WHAT IS EXPECTED: Rewrite the passage on The Richest Man in Babylon between "Upon the advice" and "through wise investments.", inclusive, putting "gemstones" in place of "jewels".

PASSAGE GIVEN:
The Richest Man in Babylon by George S. Clason is a financial advice classic written in the 1920s. The financial principles in the book are delivered by the fictional character of Arkad, the richest man in Babylon, who imparts the secrets of wealth to a group of local citizens who want to learn how to stop struggling financially and become rich.
Below is a brief overview of Clason’s advice.
The Richest Man in Babylon by George S. Clason
In his book The Richest Man in Babylon, George Clason presents timeless principles for managing your money in the form of “Seven Cures for a Lean Purse” (how to acquire wealth) and “Five Laws of Gold” (how to preserve and grow wealth). The principles are illustrated by parables set thousands of years ago in the wealthy city of Babylon, where the basic ideas of finance were born.
Here is a quick summary of the key points of his advice.
Arkad: The Richest Man in Babylon
Arkad, who started his working life as a lowly scribe in Babylon’s hall of records, noticed that the scribes who produced more work received more pay. He worked to increase his speed and received more money himself.
Upon the advice of a money lender, Arkad began saving 10% of everything he earned. To his surprise, he didn’t miss having it available for spending. He created a budget and lived within his means. At first, he spent the interest earned on his savings—however, he later learned to put his money to work by earning more interest on his interest. He also looked for ways to invest. Except for the mistake of investing in the jewels that turned out to be fake, he increased his wealth gradually through wise investments.
Arkad became wealthy because he learned to:
- Pay himself
- Live below his means
- Put his money to work
- Get competent financial advice
The money lender put Arkad in charge of managing his land and other wealth. Arkad increased their value and eventually inherited a share of the estate. Thus, he became “the richest man in Babylon.”
Seven Principles for Acquiring Wealth
Arkad explains to the group of Babylon citizens who questioned him that he became wealthy by implementing “Seven Cures for a Lean Purse.” The cures or principles for acquiring wealth are:
1) Pay yourself first. Save 10 percent of everything you earn, even if you’re in debt, to start building wealth. You’ll find that you get along just fine on 90% of what you earn and in 10 years, you’ll have saved a year’s earnings. Although you’ll be tempted to spend your savings at times, remember that spending brings only temporary gratification, while saving builds long-term wealth and security. And the person who saves part of his earnings will find it easier to acquire more money.

COLLECTED MATERIAL:

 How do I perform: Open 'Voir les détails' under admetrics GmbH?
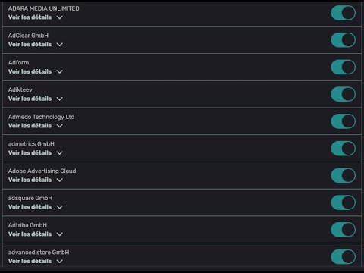pos(30,152)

THE OUTPUT:
Upon the advice of a money lender, Arkad began saving 10% of everything he earned. To his surprise, he didn’t miss having it available for spending. He created a budget and lived within his means. At first, he spent the interest earned on his savings—however, he later learned to put his money to work by earning more interest on his interest. He also looked for ways to invest. Except for the mistake of investing in the gemstones that turned out to be fake, he increased his wealth gradually through wise investments.